(Excerpts from a dataset)
────────
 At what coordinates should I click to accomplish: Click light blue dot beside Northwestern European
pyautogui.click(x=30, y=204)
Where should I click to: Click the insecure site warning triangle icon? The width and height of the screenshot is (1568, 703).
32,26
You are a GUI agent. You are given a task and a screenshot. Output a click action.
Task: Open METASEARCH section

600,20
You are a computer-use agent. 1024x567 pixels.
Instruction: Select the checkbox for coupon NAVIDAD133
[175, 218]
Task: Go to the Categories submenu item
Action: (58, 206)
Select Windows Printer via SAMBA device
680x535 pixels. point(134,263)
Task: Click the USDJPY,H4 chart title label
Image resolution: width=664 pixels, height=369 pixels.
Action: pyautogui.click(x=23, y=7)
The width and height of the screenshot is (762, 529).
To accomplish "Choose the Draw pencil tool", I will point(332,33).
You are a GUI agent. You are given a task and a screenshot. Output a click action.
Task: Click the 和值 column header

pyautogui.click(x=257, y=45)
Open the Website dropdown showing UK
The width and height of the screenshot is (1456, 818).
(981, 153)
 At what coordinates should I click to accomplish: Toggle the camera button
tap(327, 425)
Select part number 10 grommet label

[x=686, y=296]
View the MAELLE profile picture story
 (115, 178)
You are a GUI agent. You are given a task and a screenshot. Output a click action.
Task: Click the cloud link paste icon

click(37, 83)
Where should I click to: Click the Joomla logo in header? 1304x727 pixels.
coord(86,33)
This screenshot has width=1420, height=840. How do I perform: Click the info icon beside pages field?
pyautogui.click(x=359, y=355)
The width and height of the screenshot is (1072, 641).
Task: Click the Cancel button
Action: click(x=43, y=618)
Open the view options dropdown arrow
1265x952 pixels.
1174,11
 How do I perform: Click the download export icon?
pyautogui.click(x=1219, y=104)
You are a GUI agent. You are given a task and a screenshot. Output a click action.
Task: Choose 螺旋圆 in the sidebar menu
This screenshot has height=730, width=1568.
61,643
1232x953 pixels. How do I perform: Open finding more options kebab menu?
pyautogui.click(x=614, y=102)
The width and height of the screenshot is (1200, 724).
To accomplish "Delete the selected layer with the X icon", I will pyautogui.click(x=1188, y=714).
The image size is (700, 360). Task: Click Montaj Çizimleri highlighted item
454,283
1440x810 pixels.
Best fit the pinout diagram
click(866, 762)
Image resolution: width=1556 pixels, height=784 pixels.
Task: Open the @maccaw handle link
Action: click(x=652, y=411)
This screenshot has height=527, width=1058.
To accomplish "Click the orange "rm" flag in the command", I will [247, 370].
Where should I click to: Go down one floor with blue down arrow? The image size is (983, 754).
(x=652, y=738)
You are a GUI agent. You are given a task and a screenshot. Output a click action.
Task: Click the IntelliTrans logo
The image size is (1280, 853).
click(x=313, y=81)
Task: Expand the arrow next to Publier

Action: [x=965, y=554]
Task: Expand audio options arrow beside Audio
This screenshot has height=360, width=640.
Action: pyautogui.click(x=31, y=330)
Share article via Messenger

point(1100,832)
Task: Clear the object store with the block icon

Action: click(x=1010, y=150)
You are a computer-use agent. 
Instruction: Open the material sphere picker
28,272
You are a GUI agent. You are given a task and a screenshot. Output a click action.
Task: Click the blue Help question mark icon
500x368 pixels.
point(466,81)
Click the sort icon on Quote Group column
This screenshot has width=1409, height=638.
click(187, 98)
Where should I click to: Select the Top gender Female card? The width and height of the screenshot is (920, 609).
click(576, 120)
────────
# EXERCISE
The goal is a faithful transcription of every entry above.

# RESPONSE
 At what coordinates should I click to accomplish: Click light blue dot beside Northwestern European
pyautogui.click(x=30, y=204)
Where should I click to: Click the insecure site warning triangle icon? The width and height of the screenshot is (1568, 703).
32,26
You are a GUI agent. You are given a task and a screenshot. Output a click action.
Task: Open METASEARCH section

600,20
You are a computer-use agent. 1024x567 pixels.
Instruction: Select the checkbox for coupon NAVIDAD133
[175, 218]
Task: Go to the Categories submenu item
Action: (58, 206)
Select Windows Printer via SAMBA device
680x535 pixels. point(134,263)
Task: Click the USDJPY,H4 chart title label
Image resolution: width=664 pixels, height=369 pixels.
Action: pyautogui.click(x=23, y=7)
The width and height of the screenshot is (762, 529).
To accomplish "Choose the Draw pencil tool", I will point(332,33).
You are a GUI agent. You are given a task and a screenshot. Output a click action.
Task: Click the 和值 column header

pyautogui.click(x=257, y=45)
Open the Website dropdown showing UK
The width and height of the screenshot is (1456, 818).
(981, 153)
 At what coordinates should I click to accomplish: Toggle the camera button
tap(327, 425)
Select part number 10 grommet label

[x=686, y=296]
View the MAELLE profile picture story
 (115, 178)
You are a GUI agent. You are given a task and a screenshot. Output a click action.
Task: Click the cloud link paste icon

click(37, 83)
Where should I click to: Click the Joomla logo in header? 1304x727 pixels.
coord(86,33)
This screenshot has width=1420, height=840. How do I perform: Click the info icon beside pages field?
pyautogui.click(x=359, y=355)
The width and height of the screenshot is (1072, 641).
Task: Click the Cancel button
Action: click(x=43, y=618)
Open the view options dropdown arrow
1265x952 pixels.
1174,11
 How do I perform: Click the download export icon?
pyautogui.click(x=1219, y=104)
You are a GUI agent. You are given a task and a screenshot. Output a click action.
Task: Choose 螺旋圆 in the sidebar menu
This screenshot has height=730, width=1568.
61,643
1232x953 pixels. How do I perform: Open finding more options kebab menu?
pyautogui.click(x=614, y=102)
The width and height of the screenshot is (1200, 724).
To accomplish "Delete the selected layer with the X icon", I will pyautogui.click(x=1188, y=714).
The image size is (700, 360). Task: Click Montaj Çizimleri highlighted item
454,283
1440x810 pixels.
Best fit the pinout diagram
click(866, 762)
Image resolution: width=1556 pixels, height=784 pixels.
Task: Open the @maccaw handle link
Action: click(x=652, y=411)
This screenshot has height=527, width=1058.
To accomplish "Click the orange "rm" flag in the command", I will [247, 370].
Where should I click to: Go down one floor with blue down arrow? The image size is (983, 754).
(x=652, y=738)
You are a GUI agent. You are given a task and a screenshot. Output a click action.
Task: Click the IntelliTrans logo
The image size is (1280, 853).
click(x=313, y=81)
Task: Expand the arrow next to Publier

Action: [x=965, y=554]
Task: Expand audio options arrow beside Audio
This screenshot has height=360, width=640.
Action: pyautogui.click(x=31, y=330)
Share article via Messenger

point(1100,832)
Task: Clear the object store with the block icon

Action: click(x=1010, y=150)
You are a computer-use agent. 
Instruction: Open the material sphere picker
28,272
You are a GUI agent. You are given a task and a screenshot. Output a click action.
Task: Click the blue Help question mark icon
500x368 pixels.
point(466,81)
Click the sort icon on Quote Group column
This screenshot has width=1409, height=638.
click(187, 98)
Where should I click to: Select the Top gender Female card? The width and height of the screenshot is (920, 609).
click(576, 120)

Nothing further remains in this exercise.